■ 出典:
WP神戸イーストが開発したローシャーシ仕様のKTM/ハスクバーナで、足つき性の不安を解消‼

掲載日/2023年4月4日
取材協力/KTM神戸イースト/ハスクバーナ・モーターサイクルズ神戸イースト/WP神戸イースト
取材、文/中村友彦 写真/富樫秀明
構成/バイクブロス・マガジンズ
シート高の数値を見て、KTM/ハスクバーナを断念……。世の中にはそういうライダーが少なからず存在する。とはいえ、WP神戸イーストが開発したローシャーシ仕様なら、どんなライダーでも敷居の高さは感じないはずだ。

一般的なローダウンとは異なる、独自の開発姿勢

KTM神戸イースト/ハスクバーナ・モーターサイクルズ神戸イースト/WP神戸イーストの店内には、WPサスペンション専用メンテナンス室が設けられている。作業はガラス越しに見学することが可能。

最近の日本の2輪市場では、足つき性重視の低車高仕様が注目を集めている。具体的な話をするなら、車両メーカーがそういう仕様を設定する事例が増えているし、アフターマーケット市場ではローダウンリンクやローシートなどが人気を獲得している。また、フロントフォークの突き出し量を増やしたり、リアショックのプリロードを弱くしたりといった手法で、販売店が車高を下げて納車するケースもあるようだ。

そんな中で、独創的なスタンスで低車高仕様を開発しているのが、WP神戸イーストである。WPサスペンションを熟知した同店の仕事で興味深いのは、ローダウンではなく、ローシャーシ、ロワリングという言葉を使っていること。その理由を同店代表の山鹿延也さんに尋ねてみると、以下の答えが返ってきた。

サスペンションに関するいろいろな話を聞かせてくれた山鹿さんは、WPの特性を熟知。どんなオーダーにも応えてくれる。

■ 課題 A:
ローシャーシ仕様に関する記事について、次の問いに答えなさい。
(i) この記事の掲載日はいつか。
(ii) 店内に設けられ、作業をガラス越しに見学できる部屋は何か。
(iii) WP神戸イーストの代表の名前は何か。
■ 課題 B: ローシャーシ仕様に関する記事は、最近の日本の2輪市場で低車高仕様が注目を集めていると述べている。その具体的な根拠として挙げられている事柄を、三文以内で説明しなさい。
■ 課題 C: ローシャーシ仕様に関する記事のうち、「そんな中で、独創的なスタンス」から「なオーダーにも応えてくれる。」までの部分を一字一句違えずに書き写しなさい。

■ 記録:
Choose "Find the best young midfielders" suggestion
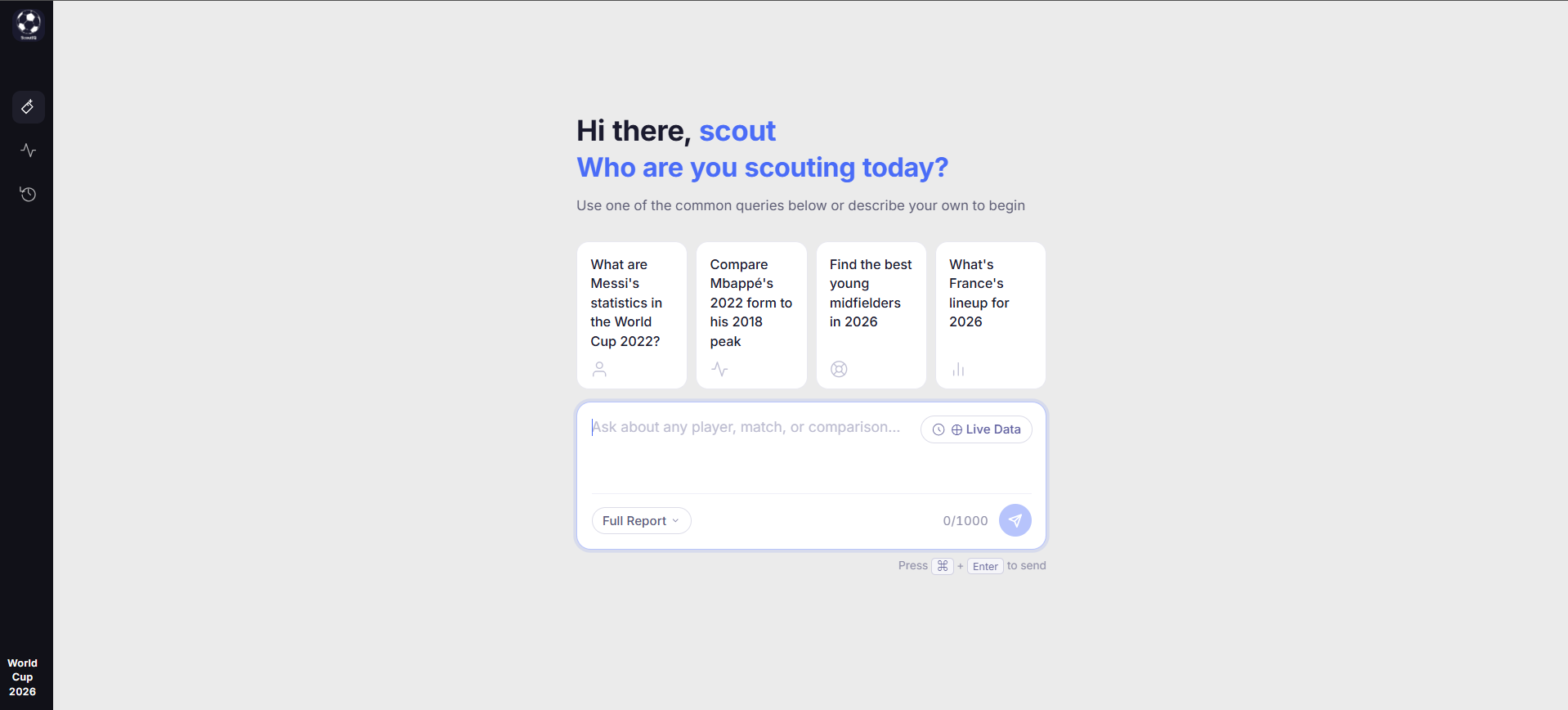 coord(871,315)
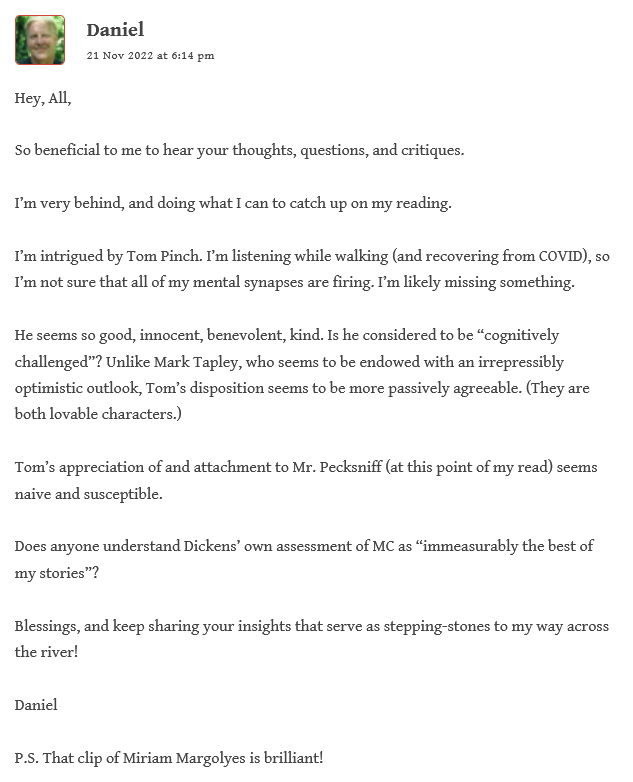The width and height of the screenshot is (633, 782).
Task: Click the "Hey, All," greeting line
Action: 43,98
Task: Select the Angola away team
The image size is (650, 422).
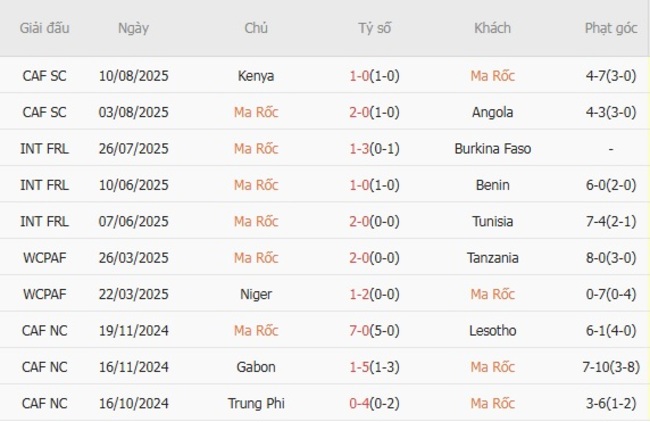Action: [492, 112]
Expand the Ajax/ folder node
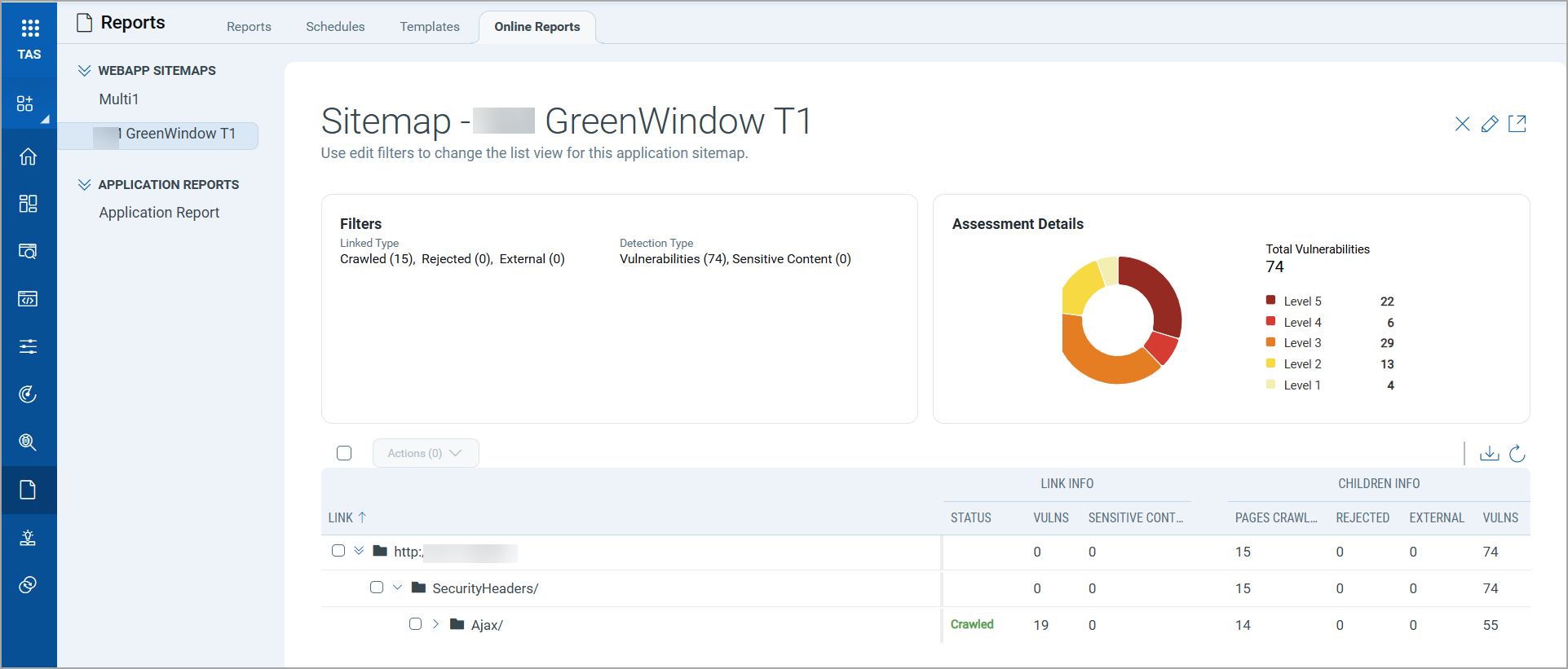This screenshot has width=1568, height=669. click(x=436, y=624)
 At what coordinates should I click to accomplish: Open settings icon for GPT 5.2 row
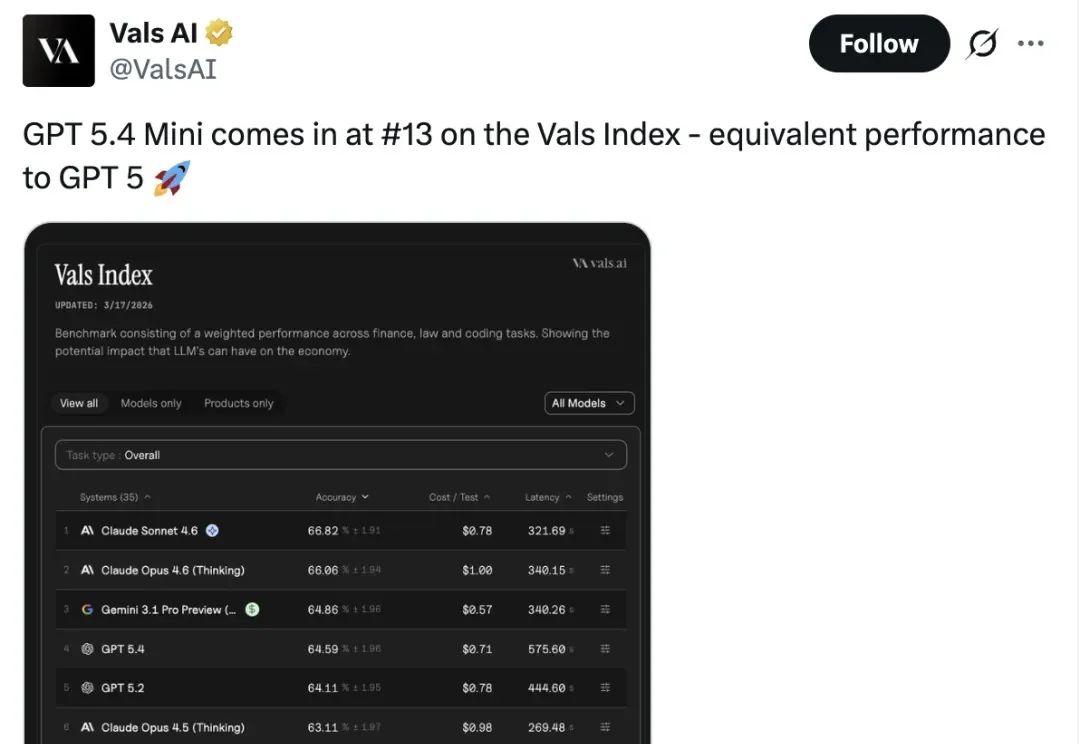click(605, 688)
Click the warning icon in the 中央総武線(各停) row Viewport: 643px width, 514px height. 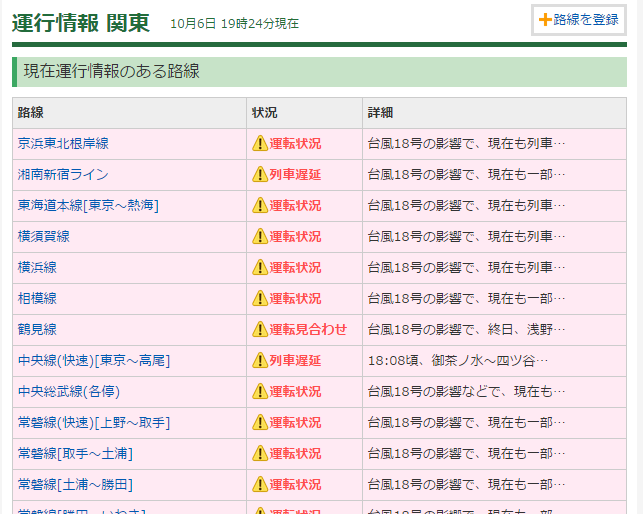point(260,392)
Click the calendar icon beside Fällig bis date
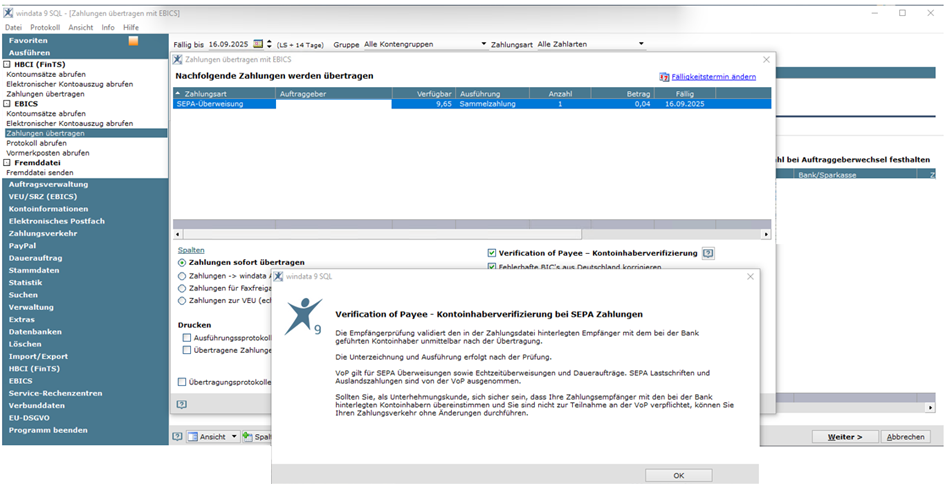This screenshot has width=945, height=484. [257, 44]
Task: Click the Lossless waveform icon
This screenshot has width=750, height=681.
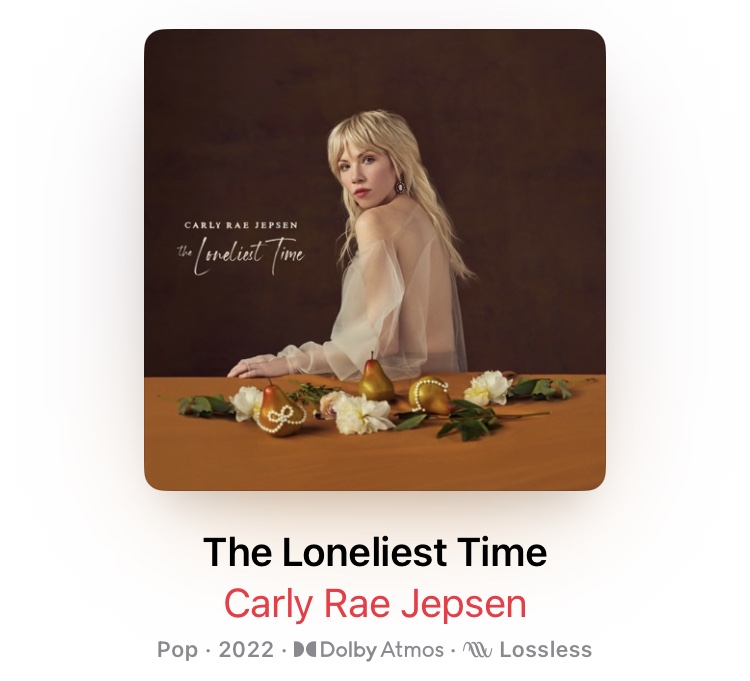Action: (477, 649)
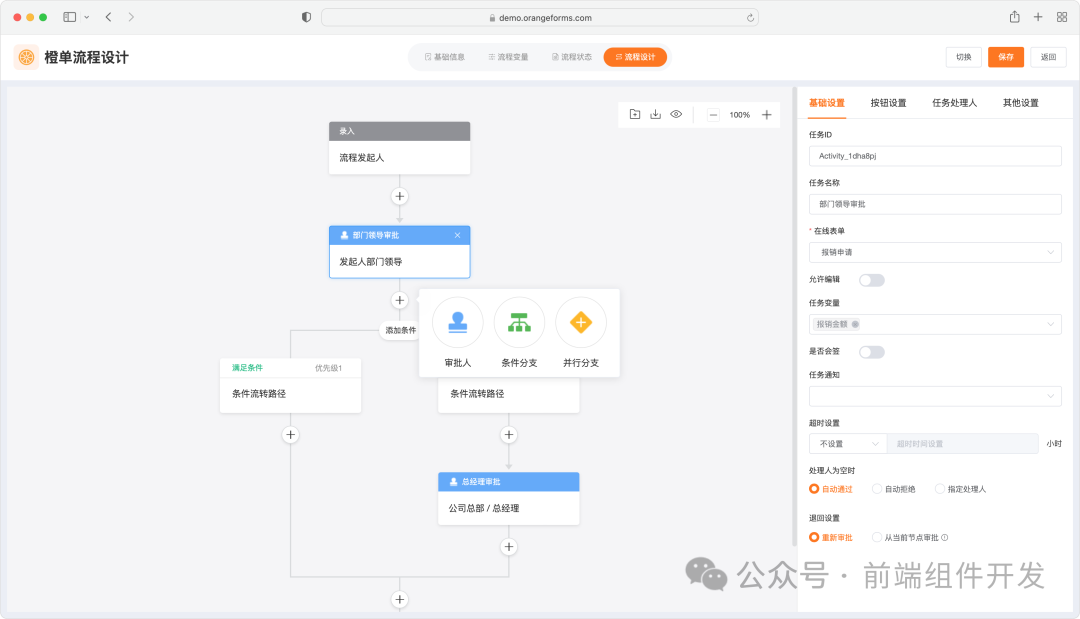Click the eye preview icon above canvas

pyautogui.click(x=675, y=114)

■ 解答例 A:
(i) 2023年4月4日
(ii) WPサスペンション専用メンテナンス室
(iii) 山鹿延也さん

■ 解答例 B: 車両メーカーが足つき性重視の低車高仕様を設定する事例が増えており、アフターマーケット市場ではローダウンリンクやローシートなどが人気を獲得している。また、フロントフォークの突き出し量を増やしたり、リアショックのプリロードを弱くしたりして、販売店が車高を下げて納車するケースもある。

■ 解答例 C:
そんな中で、独創的なスタンスで低車高仕様を開発しているのが、WP神戸イーストである。WPサスペンションを熟知した同店の仕事で興味深いのは、ローダウンではなく、ローシャーシ、ロワリングという言葉を使っていること。その理由を同店代表の山鹿延也さんに尋ねてみると、以下の答えが返ってきた。

サスペンションに関するいろいろな話を聞かせてくれた山鹿さんは、WPの特性を熟知。どんなオーダーにも応えてくれる。